Return all of the data exactly as written, without the pictures.

Stored items
===

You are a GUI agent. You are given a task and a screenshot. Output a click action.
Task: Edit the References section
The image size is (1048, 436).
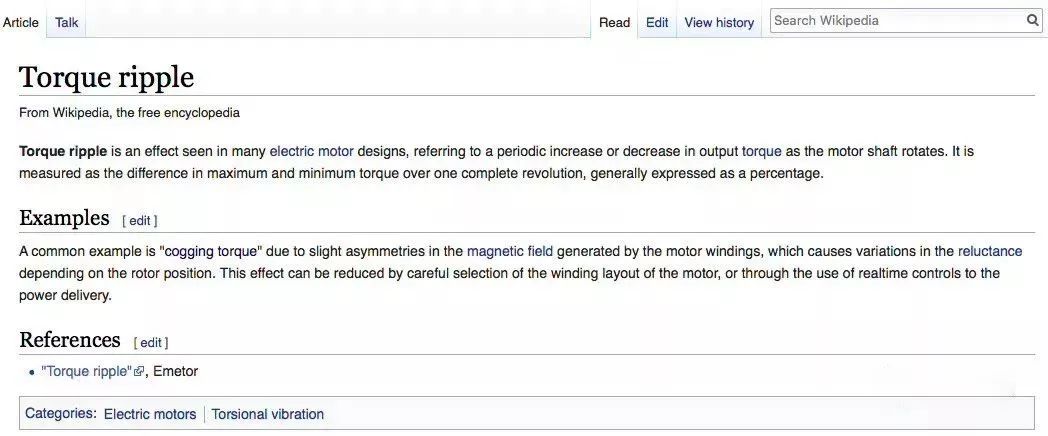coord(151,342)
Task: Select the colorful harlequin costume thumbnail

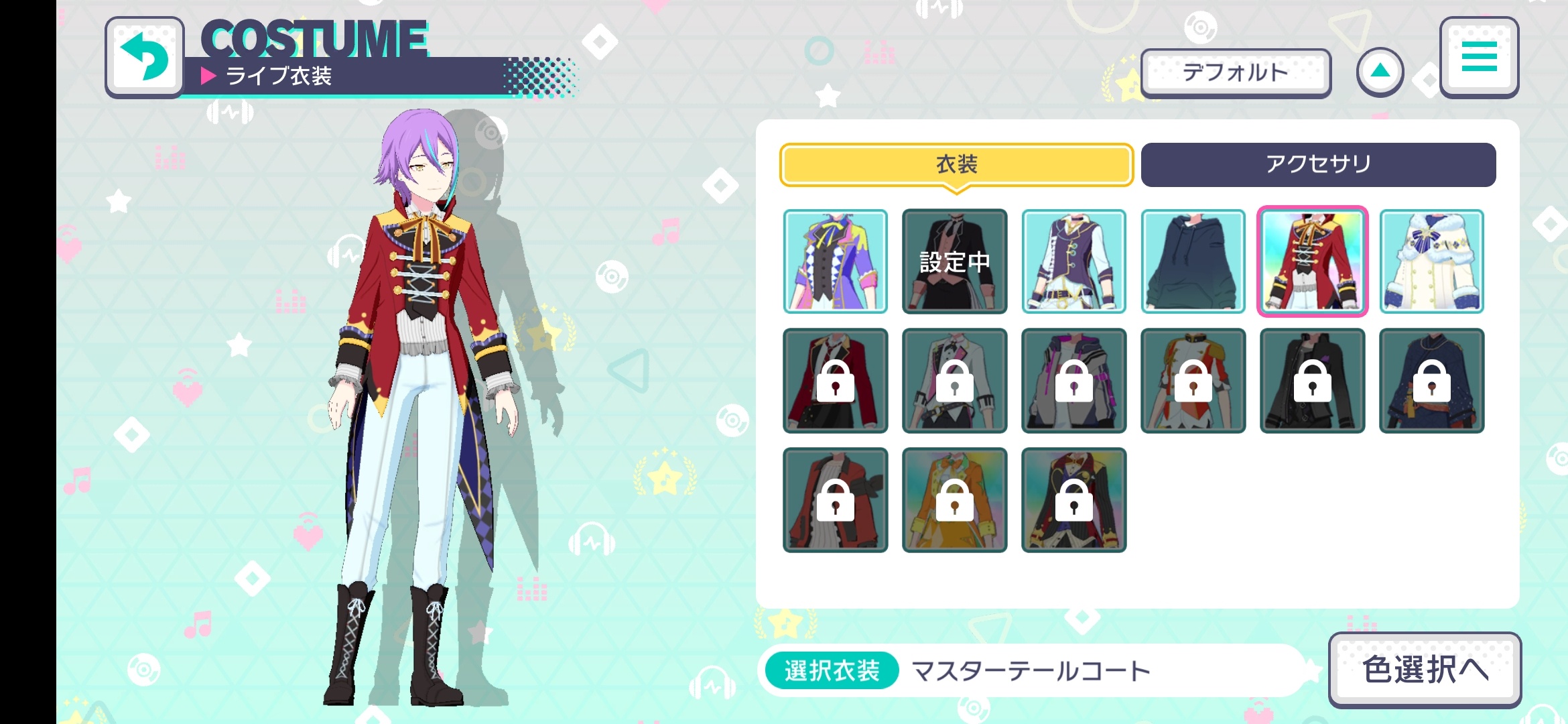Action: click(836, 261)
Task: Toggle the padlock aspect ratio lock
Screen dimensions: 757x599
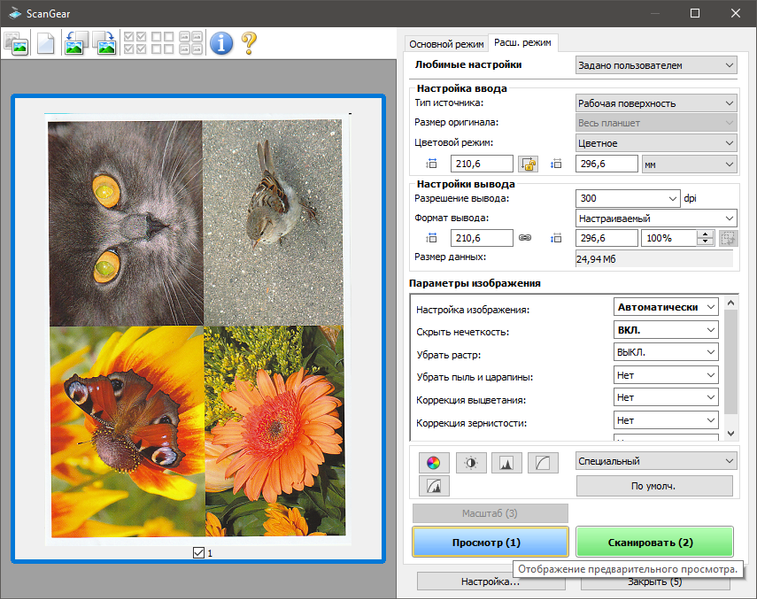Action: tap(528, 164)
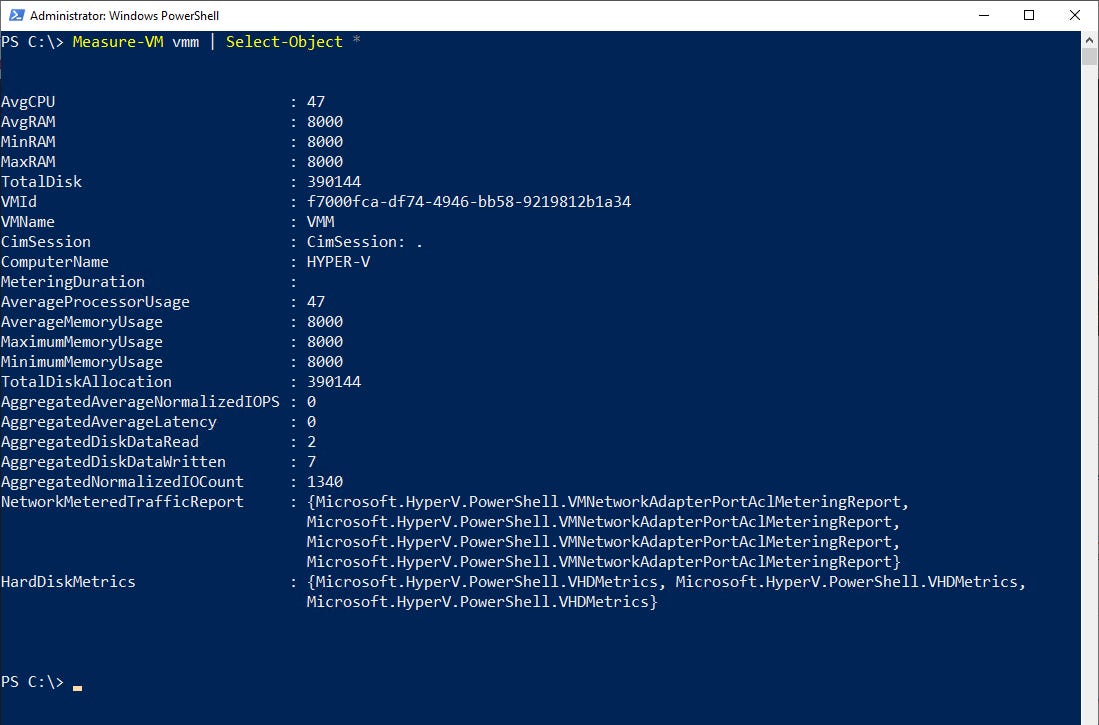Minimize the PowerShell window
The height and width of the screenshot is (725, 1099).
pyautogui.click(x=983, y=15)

===

▶ **Solution**
You are a GUI agent. You are given a task and a screenshot. Output a click action.
Task: Edit the References section
The image size is (1048, 436).
coord(151,342)
Task: Select the colorful harlequin costume thumbnail

Action: click(836, 261)
Task: Toggle the padlock aspect ratio lock
Screen dimensions: 757x599
Action: tap(528, 164)
Minimize the PowerShell window
The height and width of the screenshot is (725, 1099).
pyautogui.click(x=983, y=15)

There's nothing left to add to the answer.